Extracted records
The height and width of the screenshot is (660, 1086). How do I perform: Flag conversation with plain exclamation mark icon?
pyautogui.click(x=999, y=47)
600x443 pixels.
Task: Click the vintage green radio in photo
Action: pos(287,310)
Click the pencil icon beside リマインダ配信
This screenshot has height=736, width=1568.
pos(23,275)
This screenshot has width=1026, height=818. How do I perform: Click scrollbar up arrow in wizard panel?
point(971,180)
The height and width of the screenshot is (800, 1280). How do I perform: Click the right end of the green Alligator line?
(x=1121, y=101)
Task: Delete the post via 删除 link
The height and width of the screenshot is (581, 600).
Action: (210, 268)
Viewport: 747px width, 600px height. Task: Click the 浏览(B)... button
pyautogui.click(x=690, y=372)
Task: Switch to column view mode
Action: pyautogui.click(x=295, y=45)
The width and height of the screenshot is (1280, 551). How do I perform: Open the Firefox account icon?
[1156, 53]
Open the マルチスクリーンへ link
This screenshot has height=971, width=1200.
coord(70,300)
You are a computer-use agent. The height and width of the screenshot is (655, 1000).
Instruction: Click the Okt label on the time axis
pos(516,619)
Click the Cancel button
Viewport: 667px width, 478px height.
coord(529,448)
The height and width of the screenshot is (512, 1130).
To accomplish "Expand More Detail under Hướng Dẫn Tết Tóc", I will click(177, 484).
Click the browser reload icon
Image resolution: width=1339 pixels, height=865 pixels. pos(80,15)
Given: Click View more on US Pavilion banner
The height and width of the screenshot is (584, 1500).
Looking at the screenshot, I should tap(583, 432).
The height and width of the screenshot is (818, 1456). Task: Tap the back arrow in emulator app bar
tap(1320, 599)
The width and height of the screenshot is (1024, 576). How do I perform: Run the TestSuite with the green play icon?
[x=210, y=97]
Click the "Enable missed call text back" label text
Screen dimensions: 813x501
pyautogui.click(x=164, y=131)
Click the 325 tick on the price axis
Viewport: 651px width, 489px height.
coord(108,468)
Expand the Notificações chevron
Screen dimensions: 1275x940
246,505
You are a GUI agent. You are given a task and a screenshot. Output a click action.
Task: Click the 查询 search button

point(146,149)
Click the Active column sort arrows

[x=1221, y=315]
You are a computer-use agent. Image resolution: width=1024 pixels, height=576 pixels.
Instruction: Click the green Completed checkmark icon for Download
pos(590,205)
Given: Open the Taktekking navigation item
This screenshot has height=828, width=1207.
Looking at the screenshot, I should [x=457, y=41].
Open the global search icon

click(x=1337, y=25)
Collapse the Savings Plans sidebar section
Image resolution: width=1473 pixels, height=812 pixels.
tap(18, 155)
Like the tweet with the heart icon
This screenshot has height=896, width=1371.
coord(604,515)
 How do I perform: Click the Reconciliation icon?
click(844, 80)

Instruction
Rewrite the lines from the one containing "You are a computer-use agent. The" down to the one containing "coord(529,448)", both included, keeping every request as it is. Scale only the click coordinates in the answers by 2.45, rounding each to the nearest whole number with halves rounded up.

Answer to the problem
You are a computer-use agent. The height and width of the screenshot is (655, 1000).
Instruction: Click the Okt label on the time axis
pos(1264,1517)
Click the Cancel button
Viewport: 667px width, 478px height.
coord(1296,1098)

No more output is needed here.